Now researchers have built a robotic doppelganger that can twist and bank with astonishing speed. With two pairs of wings beating 17 times a second, it has a wingspan of over a foot and weighs just an ounce. Called DelFly, it can hit speeds of 15 miles an hour and switch directions in an instant, just like the real thing. This new robot could be a boon both for the understanding of the dynamics of insect flight, and for developing flying machines unlike anything you’ve ever seen before.
Like a real fruit fly, DelFly lacks a tail, which aircraft rely on for stability when cutting through the air. The downside, though, is that a tail compromises maneuverability, by introducing a lot of drag if you’re banking and the air is no longer flowing nicely over the body. That’s fine (and in fact welcome) for a 747, but if you want to turn like a fly, you gotta go tailless.
Essential to a fruit fly’s flight are small structures behind the wings called halteres. These act as gyroscopes, feeding the critter information about its orientation. Think of them like our inner ear, only on the outside. Without halteres, flies are pretty much grounded.
The tailless DelFly (which is more or less a fancy stick with motors and a battery that orients vertically to hover, which it can do for 5 minutes on a charge) replicates this control system with its own gyroscopes, which continually help the fly achieve balance in three dimensions. In this sense it’s autonomous to a degree, though the researchers remotely pilot it around.
To fly forward, DelFly’s motors tilt the two pairs of wings forward, like a helicopter. Tilting the wings back sends the fly in reverse.
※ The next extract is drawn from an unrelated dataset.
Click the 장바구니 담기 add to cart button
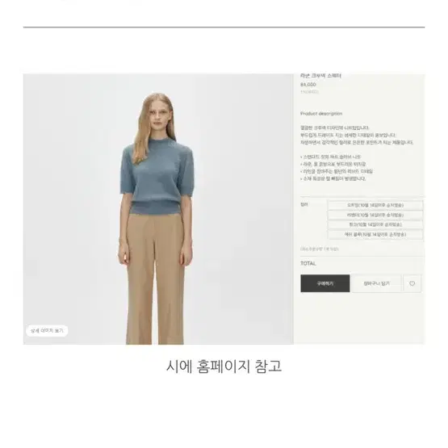Screen dimensions: 448x448 pos(377,283)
Run the motors on the wings themselves and the pairs clap, providing thrust. (The wings are made of mylar, by the way, the stuff you’d find in space blankets, minus the shininess.)
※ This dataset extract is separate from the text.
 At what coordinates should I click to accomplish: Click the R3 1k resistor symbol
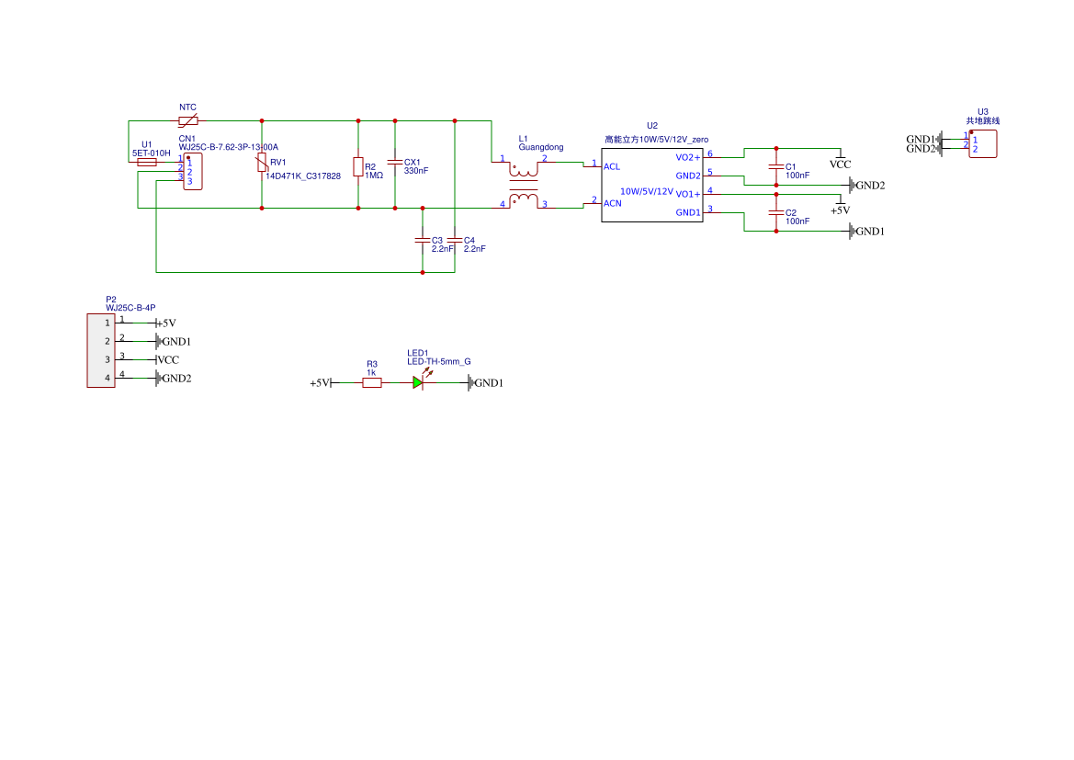(x=372, y=382)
“We do not copy exactly the way fruit flies move their wings, but we take the main ideas,” says Matěj Karásek, lead author on a new paper in Science that describes the robot. Sideways motion, for example, comes from increasing the flapping frequency on either the right or left wing. A fruit fly achieves the same effect by changing the amplitude of its flapping motion.
Take a look at the flip maneuver above. The operators command DelFly’s right pair of wings to flap rapidly, flipping the robot over on itself. Toward the end of the twist, the left pair of wings ramp back up to slow the roll and bring the robot back to a hover.
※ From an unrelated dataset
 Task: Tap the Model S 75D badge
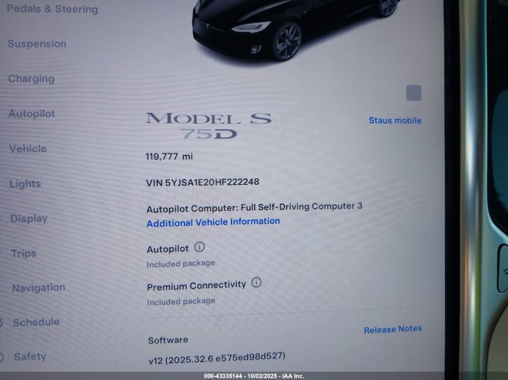pyautogui.click(x=209, y=125)
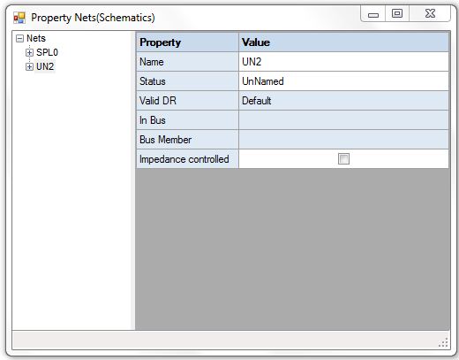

You can see just how much power the wings are getting in the animation below as the robot does a different turning maneuver. Yellow is more flapping, purple is less. Notice how the left wings ramp up to bank the robot to the right. Shortly afterward, the right wings kick back in to level out the robot so it doesn’t crater itself.
The robot can also rotate around its axis, using a motor that tugs at the base of the wing roots. If the motor is pushing one pair of wings slightly backward, it’s at the same time pushing the other forward. “What happens is the forces produced by those two wings, they get tilted, but in opposite directions,” says Karásek. Taken together, these wing controls produce a range of maneuvers to rival that of the fruit fly.
Even though DelFly is built nothing like a biological fly—motors instead of muscles, four wings instead of two—the researchers at Delft University of Technology and Wageningen University and Research, both in the Netherlands, could get it to act like a biological fly. “That's what I think is really important about this,” says Nick Gravish, who studies robotics and biology at UC San Diego. “They're not mimicking the exact shape of the flies, but they're mimicking enough of the physics of the way the fly is moving that they can still observe these interesting phenomena.”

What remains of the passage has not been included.